A small Staffordshire brewery called Slater’s Ales has received some welcome publicity following a small spat in Westminster over whether or not it’s brew should be on sale in The Stranger’s Bar. The beer is called Top Totty and The Stranger’s Bar is one of four such establishments in the House of Commons where thirsty MPs can get a drink. It’s also the only one in which MPs can entertain guests.
Top Totty is described by Slater’s Ales as a “stunning blonde beer, full bodied with a voluptuous hop aroma“. More prosaically it has “a ripe and generous fruitiness, with deep and complex hop notes and rich malt.”
Top Totty was the subject of a complaint by the Shadow Equalities minister Kate Green who said she was”disturbed” to find that the brew was on sale in the bar, particularly as the label on the tap showed a “nearly naked woman”. Actually it looks more like a girl with a bikini and a bow tie on, serving a couple of drinks.
Ms Green may have a slight point but it does seem like overkill to remove a popular beer just because of the label on the tap; who looks at that picture anyway?
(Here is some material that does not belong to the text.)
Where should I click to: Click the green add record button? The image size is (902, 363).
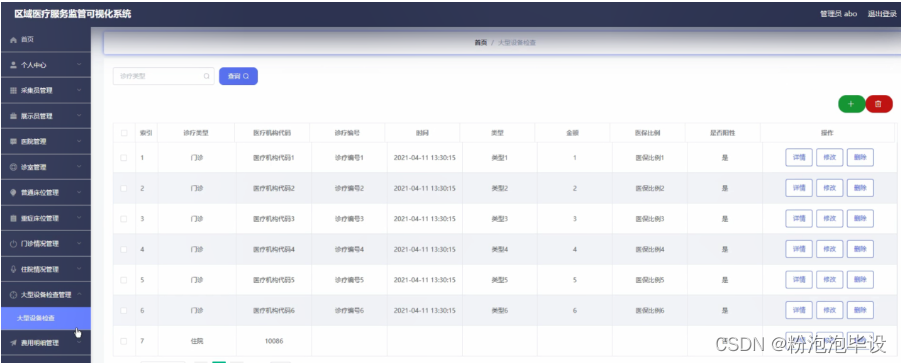pyautogui.click(x=851, y=104)
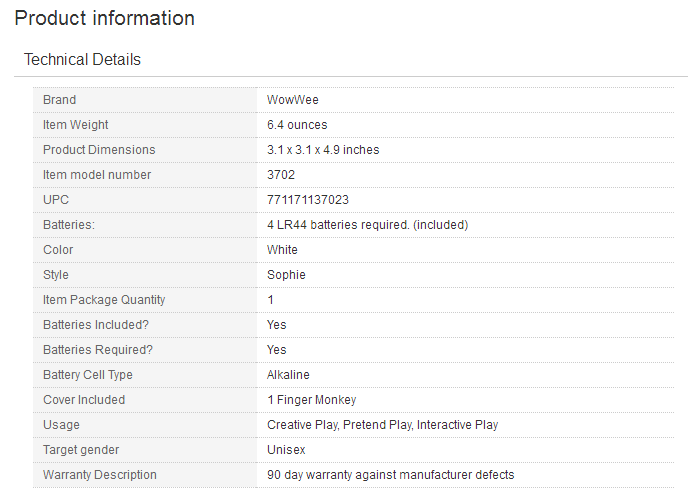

The usual suspects were dragged out to have a moan about the affair; someone called Mike Nattrass from UKIP said that “….this sort of knee-jerk Puritanism does more to damage to the cause of equality than a thousand beer labels“, but the Conservative MP who brought the beer to The Strangers’s Bar to start with, Jeremy Lefroy, apologised for any possible offence.
It appears that Kate Green may have been in a very small minority, possibly even a minority of one in complaining about the brew; another female MP, Conservative Tracey Crouch, sent out a tweet suggesting that a more offensive name would have been “middle-ranking totty” and that there was nothing wrong with the Slater’s Ales brew.
Whatever, it’s gone now but perhaps it could be replaced by Pagosa’s Nipple Mountain Nip or Sweetwater’s Happy Ending Imperial Stout.